No credible path to peace

Julie Bishop, the UN special envoy for Myanmar, noted that prospects for peace remain dim. With no agreed ceasefire, no pathway to dialogue, and elections planned under military control, Myanmar’s political crisis shows little sign of resolution.

UN human rights chief Volker Türk warned that the polls scheduled for December will be neither credible nor inclusive, excluding Rohingya and disqualifying Rakhine ethnic parties.

Rohingya voices demand protection

Addressing the assembly, Rohingya activist Rofik Huson of the Arakan Youth Peace Network declared that despite decades of persecution, the Rohingya’s “deepest wish” remains to live peacefully in their homeland.
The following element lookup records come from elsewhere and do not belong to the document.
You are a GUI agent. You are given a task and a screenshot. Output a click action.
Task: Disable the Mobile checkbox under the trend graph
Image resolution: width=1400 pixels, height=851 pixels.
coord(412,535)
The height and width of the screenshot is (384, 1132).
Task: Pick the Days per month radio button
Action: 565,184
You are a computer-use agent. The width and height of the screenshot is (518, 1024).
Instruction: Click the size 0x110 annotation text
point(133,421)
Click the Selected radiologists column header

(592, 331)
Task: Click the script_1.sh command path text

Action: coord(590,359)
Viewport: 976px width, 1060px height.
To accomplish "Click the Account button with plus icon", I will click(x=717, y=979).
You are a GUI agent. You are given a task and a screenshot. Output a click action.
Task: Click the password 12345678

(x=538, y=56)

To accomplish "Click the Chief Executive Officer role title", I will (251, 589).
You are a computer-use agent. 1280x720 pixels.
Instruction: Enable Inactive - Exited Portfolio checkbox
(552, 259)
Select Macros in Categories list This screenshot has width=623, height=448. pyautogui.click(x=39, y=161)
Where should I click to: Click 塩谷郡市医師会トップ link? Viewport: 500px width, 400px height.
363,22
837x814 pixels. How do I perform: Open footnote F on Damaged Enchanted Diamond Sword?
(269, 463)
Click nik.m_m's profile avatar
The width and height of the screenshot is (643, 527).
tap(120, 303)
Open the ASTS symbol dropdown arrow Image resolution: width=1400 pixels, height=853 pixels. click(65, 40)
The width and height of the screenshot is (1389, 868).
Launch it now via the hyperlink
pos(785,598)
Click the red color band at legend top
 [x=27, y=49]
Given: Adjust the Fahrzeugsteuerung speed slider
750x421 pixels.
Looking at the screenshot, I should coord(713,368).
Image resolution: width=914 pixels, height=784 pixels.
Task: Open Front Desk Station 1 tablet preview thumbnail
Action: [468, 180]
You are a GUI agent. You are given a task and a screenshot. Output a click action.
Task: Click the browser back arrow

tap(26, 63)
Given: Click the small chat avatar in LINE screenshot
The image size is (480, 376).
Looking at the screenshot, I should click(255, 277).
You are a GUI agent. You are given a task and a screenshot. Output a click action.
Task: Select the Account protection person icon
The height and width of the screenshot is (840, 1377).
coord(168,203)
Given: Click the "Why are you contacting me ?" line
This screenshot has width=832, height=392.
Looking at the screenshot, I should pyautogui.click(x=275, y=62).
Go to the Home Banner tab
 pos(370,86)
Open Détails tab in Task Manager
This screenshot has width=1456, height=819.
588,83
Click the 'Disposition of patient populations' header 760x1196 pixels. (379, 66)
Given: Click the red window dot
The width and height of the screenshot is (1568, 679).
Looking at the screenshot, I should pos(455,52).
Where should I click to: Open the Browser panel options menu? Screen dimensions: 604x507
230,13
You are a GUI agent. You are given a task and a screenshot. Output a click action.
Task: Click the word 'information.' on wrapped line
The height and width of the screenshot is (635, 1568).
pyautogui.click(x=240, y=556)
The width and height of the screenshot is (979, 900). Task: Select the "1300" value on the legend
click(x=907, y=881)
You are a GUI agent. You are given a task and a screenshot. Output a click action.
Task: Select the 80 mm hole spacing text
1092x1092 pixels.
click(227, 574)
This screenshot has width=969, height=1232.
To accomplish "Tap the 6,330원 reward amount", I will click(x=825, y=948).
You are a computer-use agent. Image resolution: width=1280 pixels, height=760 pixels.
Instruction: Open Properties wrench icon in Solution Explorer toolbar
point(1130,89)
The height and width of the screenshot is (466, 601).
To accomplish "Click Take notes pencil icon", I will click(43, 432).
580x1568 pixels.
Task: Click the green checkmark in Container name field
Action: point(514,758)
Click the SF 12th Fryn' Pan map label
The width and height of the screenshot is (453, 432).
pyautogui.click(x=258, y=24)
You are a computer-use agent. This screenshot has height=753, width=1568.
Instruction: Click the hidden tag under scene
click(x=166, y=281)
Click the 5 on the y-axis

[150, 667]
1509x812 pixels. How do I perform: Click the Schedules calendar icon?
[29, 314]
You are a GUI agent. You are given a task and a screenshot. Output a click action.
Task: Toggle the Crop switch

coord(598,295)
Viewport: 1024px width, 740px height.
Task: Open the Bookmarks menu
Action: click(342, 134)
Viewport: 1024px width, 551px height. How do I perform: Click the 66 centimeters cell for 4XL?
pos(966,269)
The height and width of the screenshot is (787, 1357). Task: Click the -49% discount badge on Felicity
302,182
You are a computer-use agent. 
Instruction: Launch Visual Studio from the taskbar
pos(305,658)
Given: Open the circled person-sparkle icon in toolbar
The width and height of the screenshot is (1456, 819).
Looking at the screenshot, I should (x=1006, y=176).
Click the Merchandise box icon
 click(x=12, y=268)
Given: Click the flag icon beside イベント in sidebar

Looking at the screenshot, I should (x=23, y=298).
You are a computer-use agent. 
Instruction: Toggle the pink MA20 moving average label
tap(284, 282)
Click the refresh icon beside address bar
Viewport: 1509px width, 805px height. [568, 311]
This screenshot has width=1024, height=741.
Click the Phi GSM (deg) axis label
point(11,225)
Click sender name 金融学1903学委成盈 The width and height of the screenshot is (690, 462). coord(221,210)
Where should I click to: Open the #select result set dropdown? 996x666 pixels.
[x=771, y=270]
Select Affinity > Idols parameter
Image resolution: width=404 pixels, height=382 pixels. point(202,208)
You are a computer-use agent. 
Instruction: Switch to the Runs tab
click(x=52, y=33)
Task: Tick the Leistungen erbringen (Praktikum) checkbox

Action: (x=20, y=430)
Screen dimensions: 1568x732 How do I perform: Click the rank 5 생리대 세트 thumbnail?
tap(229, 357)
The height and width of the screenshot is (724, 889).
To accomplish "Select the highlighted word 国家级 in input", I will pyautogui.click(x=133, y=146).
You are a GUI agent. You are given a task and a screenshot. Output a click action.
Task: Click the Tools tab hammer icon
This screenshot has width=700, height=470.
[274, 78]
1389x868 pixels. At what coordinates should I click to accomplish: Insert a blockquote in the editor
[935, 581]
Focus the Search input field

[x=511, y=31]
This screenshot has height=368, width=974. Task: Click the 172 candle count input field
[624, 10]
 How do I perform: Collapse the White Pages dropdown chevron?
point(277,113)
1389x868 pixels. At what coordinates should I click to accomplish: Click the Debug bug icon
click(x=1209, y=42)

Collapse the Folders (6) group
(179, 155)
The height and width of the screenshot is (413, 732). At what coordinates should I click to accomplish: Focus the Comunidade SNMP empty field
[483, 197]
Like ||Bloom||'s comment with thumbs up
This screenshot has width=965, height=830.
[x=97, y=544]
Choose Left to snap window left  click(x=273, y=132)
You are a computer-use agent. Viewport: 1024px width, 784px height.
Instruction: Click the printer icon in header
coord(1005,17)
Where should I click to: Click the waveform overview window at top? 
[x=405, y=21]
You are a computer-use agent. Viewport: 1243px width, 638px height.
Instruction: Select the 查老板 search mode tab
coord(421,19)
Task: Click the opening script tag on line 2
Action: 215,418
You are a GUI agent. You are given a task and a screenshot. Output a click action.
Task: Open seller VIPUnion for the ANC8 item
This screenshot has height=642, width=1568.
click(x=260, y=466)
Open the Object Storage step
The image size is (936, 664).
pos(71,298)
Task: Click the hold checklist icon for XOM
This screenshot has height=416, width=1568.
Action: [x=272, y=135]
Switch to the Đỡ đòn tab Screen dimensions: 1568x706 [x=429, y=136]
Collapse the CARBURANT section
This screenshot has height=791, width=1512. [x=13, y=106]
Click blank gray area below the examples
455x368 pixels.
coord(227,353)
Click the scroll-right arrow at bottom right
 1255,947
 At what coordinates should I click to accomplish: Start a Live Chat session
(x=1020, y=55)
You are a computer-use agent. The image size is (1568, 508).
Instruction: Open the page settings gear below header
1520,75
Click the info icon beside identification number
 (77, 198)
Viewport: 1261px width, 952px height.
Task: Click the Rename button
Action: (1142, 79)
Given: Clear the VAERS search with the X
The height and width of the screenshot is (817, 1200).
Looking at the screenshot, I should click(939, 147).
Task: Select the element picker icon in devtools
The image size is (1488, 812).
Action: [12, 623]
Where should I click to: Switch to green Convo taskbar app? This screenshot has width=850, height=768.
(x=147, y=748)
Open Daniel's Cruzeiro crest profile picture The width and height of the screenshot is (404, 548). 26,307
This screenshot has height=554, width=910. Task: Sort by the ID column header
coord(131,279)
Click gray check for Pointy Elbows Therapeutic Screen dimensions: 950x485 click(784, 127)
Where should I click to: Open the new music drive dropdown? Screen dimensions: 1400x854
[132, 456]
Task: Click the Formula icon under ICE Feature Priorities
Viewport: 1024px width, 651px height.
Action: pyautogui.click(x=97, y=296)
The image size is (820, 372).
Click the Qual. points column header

He called for the creation of a UN-supervised safe zone in northern Rakhine along the Bangladesh border.

Maung Sawyeddollah of the Rohingya Student Network added that without international protection and recognition of self-determination, peace would remain elusive. “The UN must mobilize resources to empower the Rohingya,” he said, his voice breaking with emotion.

“Just a starting point”

The session closed with remarks from UN General Assembly President Annalena Baerbock, who emphasized that “today is just a starting point, we have to do more.” She pledged a follow-up process focused on concrete action.

For the Rohingya, long ignored in the halls of power, the meeting offered hope but also underscored frustration at international inertia. Whether the pledges will translate into real protection and political change remains uncertain, but the urgency of their demand was clear: end the cycle of persecution, restore their rights, and prevent a genocide from continuing in plain sight.